***** Supplied passage

- Yanghu in 2026
- Born: 1976 (age 49–50) Yaounde, Cameroon
- Occupations: Film director, screenwriter, actor
- Writing career
- Language: Portuguese
- Notable works: Waramutsého! (short film, 2008)

= Bernard Auguste Kouemo Yanghu =

Cameroonian filmmaker

Bernard Auguste Kouemo Yanghu (born 1976 in Yaoundé, Cameroon) is a Cameroonian filmmaker, screenwriter and actor. He created many short films and video clips and won awards for his 2008 short Waramutseho! (Bonjour!) on the Rwandan genocide.

**********
***** Supplied material

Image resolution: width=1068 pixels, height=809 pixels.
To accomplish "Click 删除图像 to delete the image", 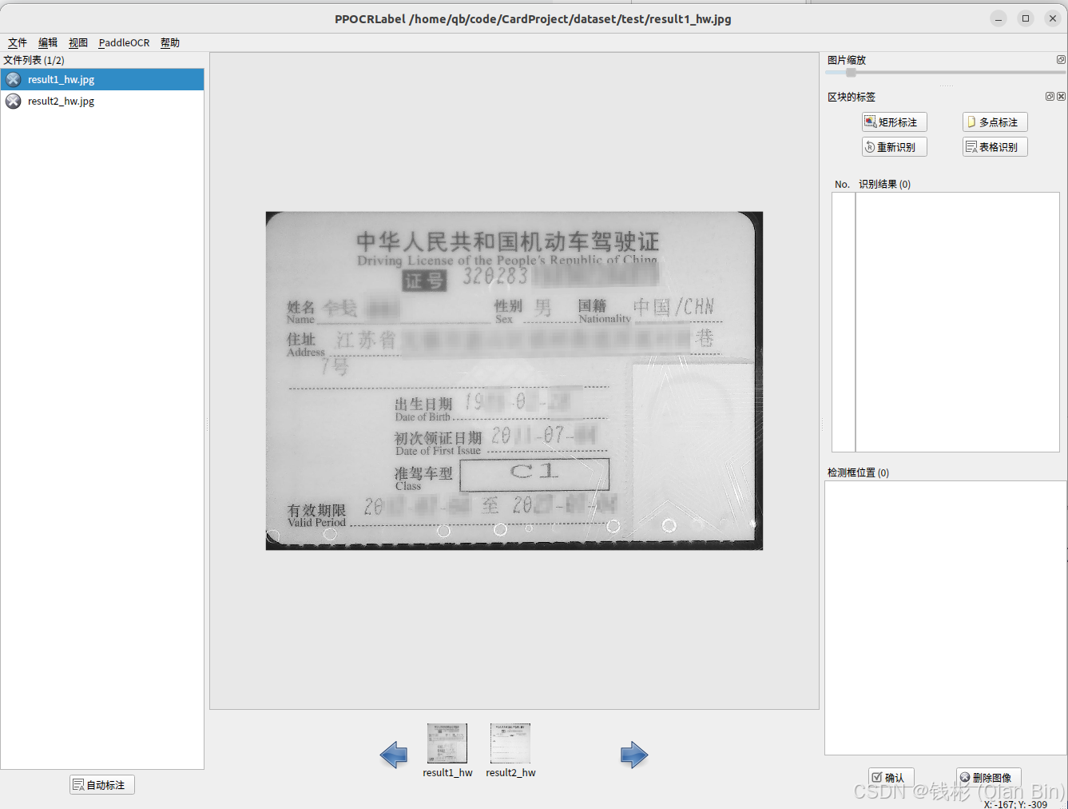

**********

**What you need to do**
Duplicate the passage from the filmmaker biography, starting at "- Yanghu in" and ending at "(short film, 2008)".

**Correct response**
- Yanghu in 2026
- Born: 1976 (age 49–50) Yaounde, Cameroon
- Occupations: Film director, screenwriter, actor
- Writing career
- Language: Portuguese
- Notable works: Waramutsého! (short film, 2008)